There's nothing wrong with being poor. That's where I stand. It's only a problem today because the laws inflate the cost of living artificially and prevent one of minimal skill to sustain themselves. Their is not a safety net in this society. There is only a prison for those who are lesser off. The corporatist governments have cut the lower rungs of the ladder and have told people they can only jump. Some do successfully. Most do not.
Sorry but nobody is entitled to an easy life start. It should be inherent since most people easily gain valuable skills. In an ideal society, I would imagine most companies training its employees from the very beginning. It shouldn't take economic slavery (taxation) to get people up and running. It's only like this because the cost of education, again, is overinflated by our corporatist paradigm.

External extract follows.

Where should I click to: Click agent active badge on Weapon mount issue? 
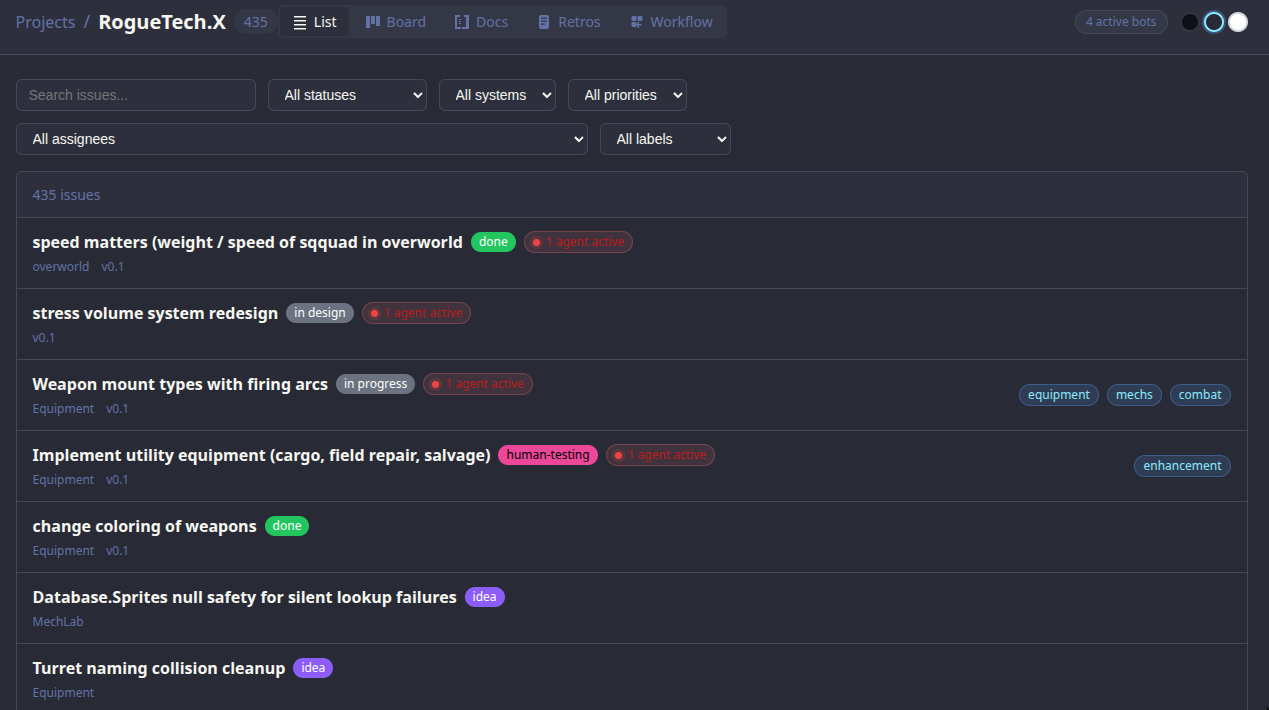pyautogui.click(x=478, y=384)
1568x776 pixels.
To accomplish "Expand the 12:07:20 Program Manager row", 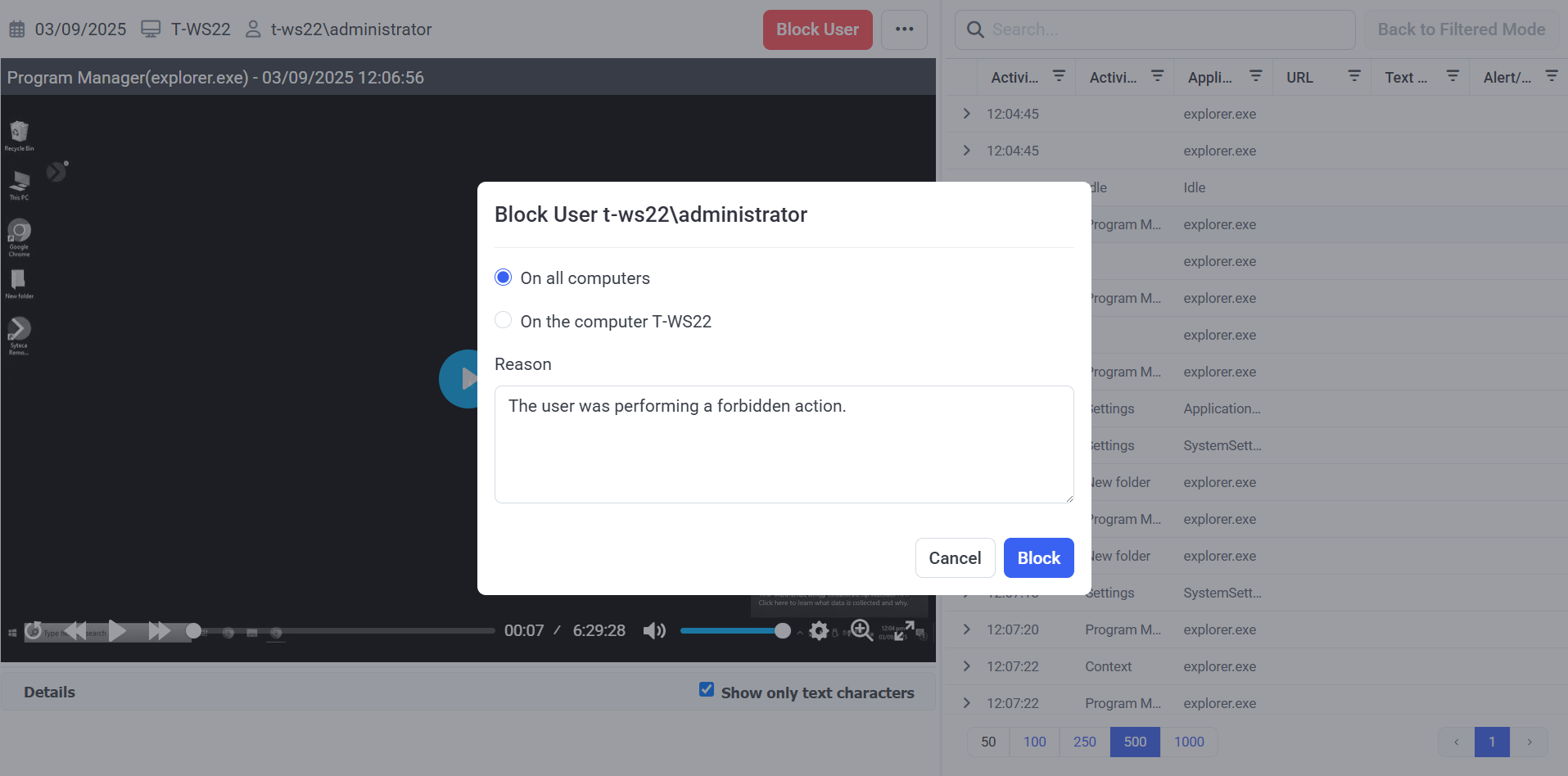I will 967,629.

In any case, I appreciate where you come from. We both want the society be a happier place; however, we have very different perspectives.
See, this is the problem with hardcore ideologues. Their beliefs are more important than results. Living in a tar paper shack with no running water or electricity and working for less than minimum wage with no health benefits is preferable to what things are like for the average person in, say, Western Europe today. Because those people who enjoy a healthy modern standard of living are SLAVES to taxes! Really, Atlas. Why don't you take a step back and look at those two living situations objectively and tell me which one sounds more like the life of a slave.
I don't think you want society to be a happier place at all. If you did, you'd believe in something that benefited more than 1% of society. Your response to people pointing out massive inequalities in the current system and the obvious exacerbation of those problems in your preferred system is to essentially shrug, say "life's not fair", and call them jealous. Your response to the problems of poverty is to try to redefine poverty to such a low level that only the most destitute of Sub-Saharan Africans would qualify. In fact, your whole solution to poverty is literally a smug "hey buddy, you could be poorer!" You're fine with creating conditions where a worker has little or no choice but to sign on for a job that will break him physically, emotionally, and spiritually while his employer makes 50 times more money from his work than what he gets paid. But taxing that factory owner enough that he won't be able to afford a second helicopter for his yacht and using that money to benefit the workers he's exploiting is STEALING and STEALING IS BAD.
Of course, in Atlas' fairy tale capitalism, the business owners will reward hard work and not just exploit you to death. And any evidence of them doing exactly that at every opportunity in the past, present, or future is somehow the government's fault. It doesn't even have to make sense. You can even blame the regulations that keep workers safe for employers exploiting their workers. If you attack corporations, that's the government's fault because of limited liability. When you point out private companies that do the same shit, well, that somehow ends up being the government's fault, too. Probably those pesky safety regulations again.
Here's a preview of Atlas' first job: he works his ass off, but it doesn't matter because everyone he works with thinks he's a pompous jerk who constantly uses and misuses big words to make himself seem smart and disguise how simplistic his worldview really is. He gets fired officially for being five minutes late, but really because nobody could stand him. He somehow manages to blame this on the government.